Record extracts:
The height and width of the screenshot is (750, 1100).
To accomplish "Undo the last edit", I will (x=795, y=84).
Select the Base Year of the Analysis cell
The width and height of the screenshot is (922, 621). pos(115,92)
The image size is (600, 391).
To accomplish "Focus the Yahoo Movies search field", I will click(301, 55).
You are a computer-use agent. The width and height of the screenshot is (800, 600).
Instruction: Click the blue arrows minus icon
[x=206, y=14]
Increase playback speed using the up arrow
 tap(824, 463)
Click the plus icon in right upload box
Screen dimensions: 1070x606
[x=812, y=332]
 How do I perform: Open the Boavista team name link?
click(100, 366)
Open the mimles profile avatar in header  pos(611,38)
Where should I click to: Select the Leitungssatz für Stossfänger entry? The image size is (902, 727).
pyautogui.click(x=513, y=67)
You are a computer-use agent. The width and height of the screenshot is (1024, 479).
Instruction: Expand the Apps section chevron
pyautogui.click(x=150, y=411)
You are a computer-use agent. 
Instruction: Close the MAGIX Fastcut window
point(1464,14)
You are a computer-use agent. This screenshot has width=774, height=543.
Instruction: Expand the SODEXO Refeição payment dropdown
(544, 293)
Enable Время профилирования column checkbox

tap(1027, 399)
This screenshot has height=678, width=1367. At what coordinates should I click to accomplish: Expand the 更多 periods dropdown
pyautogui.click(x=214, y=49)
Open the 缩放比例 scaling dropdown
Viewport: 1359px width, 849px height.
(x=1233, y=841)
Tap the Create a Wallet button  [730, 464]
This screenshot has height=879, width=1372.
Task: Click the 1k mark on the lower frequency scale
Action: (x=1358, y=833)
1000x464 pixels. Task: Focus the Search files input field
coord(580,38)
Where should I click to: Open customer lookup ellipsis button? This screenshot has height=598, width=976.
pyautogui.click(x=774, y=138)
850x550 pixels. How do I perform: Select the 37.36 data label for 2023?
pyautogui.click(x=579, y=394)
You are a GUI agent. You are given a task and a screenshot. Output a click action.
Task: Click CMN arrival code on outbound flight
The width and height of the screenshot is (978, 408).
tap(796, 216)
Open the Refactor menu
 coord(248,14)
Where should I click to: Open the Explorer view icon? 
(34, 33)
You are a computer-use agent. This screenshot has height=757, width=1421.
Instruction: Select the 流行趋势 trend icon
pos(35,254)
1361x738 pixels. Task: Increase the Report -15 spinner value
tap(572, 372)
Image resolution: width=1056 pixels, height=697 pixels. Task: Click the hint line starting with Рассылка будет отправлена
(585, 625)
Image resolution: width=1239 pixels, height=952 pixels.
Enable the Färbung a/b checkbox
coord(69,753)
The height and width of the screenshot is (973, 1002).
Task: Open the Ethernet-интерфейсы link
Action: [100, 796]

Exercise instructions: Can you write out every one of the records above, line for line, with no changes?

Worked solution:
The height and width of the screenshot is (750, 1100).
To accomplish "Undo the last edit", I will (x=795, y=84).
Select the Base Year of the Analysis cell
The width and height of the screenshot is (922, 621). pos(115,92)
The image size is (600, 391).
To accomplish "Focus the Yahoo Movies search field", I will click(301, 55).
You are a computer-use agent. The width and height of the screenshot is (800, 600).
Instruction: Click the blue arrows minus icon
[x=206, y=14]
Increase playback speed using the up arrow
 tap(824, 463)
Click the plus icon in right upload box
Screen dimensions: 1070x606
[x=812, y=332]
 How do I perform: Open the Boavista team name link?
click(100, 366)
Open the mimles profile avatar in header  pos(611,38)
Where should I click to: Select the Leitungssatz für Stossfänger entry? The image size is (902, 727).
pyautogui.click(x=513, y=67)
You are a computer-use agent. The width and height of the screenshot is (1024, 479).
Instruction: Expand the Apps section chevron
pyautogui.click(x=150, y=411)
You are a computer-use agent. 
Instruction: Close the MAGIX Fastcut window
point(1464,14)
You are a computer-use agent. This screenshot has width=774, height=543.
Instruction: Expand the SODEXO Refeição payment dropdown
(544, 293)
Enable Время профилирования column checkbox

tap(1027, 399)
This screenshot has height=678, width=1367. At what coordinates should I click to accomplish: Expand the 更多 periods dropdown
pyautogui.click(x=214, y=49)
Open the 缩放比例 scaling dropdown
Viewport: 1359px width, 849px height.
(x=1233, y=841)
Tap the Create a Wallet button  [730, 464]
This screenshot has height=879, width=1372.
Task: Click the 1k mark on the lower frequency scale
Action: (x=1358, y=833)
1000x464 pixels. Task: Focus the Search files input field
coord(580,38)
Where should I click to: Open customer lookup ellipsis button? This screenshot has height=598, width=976.
pyautogui.click(x=774, y=138)
850x550 pixels. How do I perform: Select the 37.36 data label for 2023?
pyautogui.click(x=579, y=394)
You are a GUI agent. You are given a task and a screenshot. Output a click action.
Task: Click CMN arrival code on outbound flight
The width and height of the screenshot is (978, 408).
tap(796, 216)
Open the Refactor menu
 coord(248,14)
Where should I click to: Open the Explorer view icon? 
(34, 33)
You are a computer-use agent. This screenshot has height=757, width=1421.
Instruction: Select the 流行趋势 trend icon
pos(35,254)
1361x738 pixels. Task: Increase the Report -15 spinner value
tap(572, 372)
Image resolution: width=1056 pixels, height=697 pixels. Task: Click the hint line starting with Рассылка будет отправлена
(585, 625)
Image resolution: width=1239 pixels, height=952 pixels.
Enable the Färbung a/b checkbox
coord(69,753)
The height and width of the screenshot is (973, 1002).
Task: Open the Ethernet-интерфейсы link
Action: [100, 796]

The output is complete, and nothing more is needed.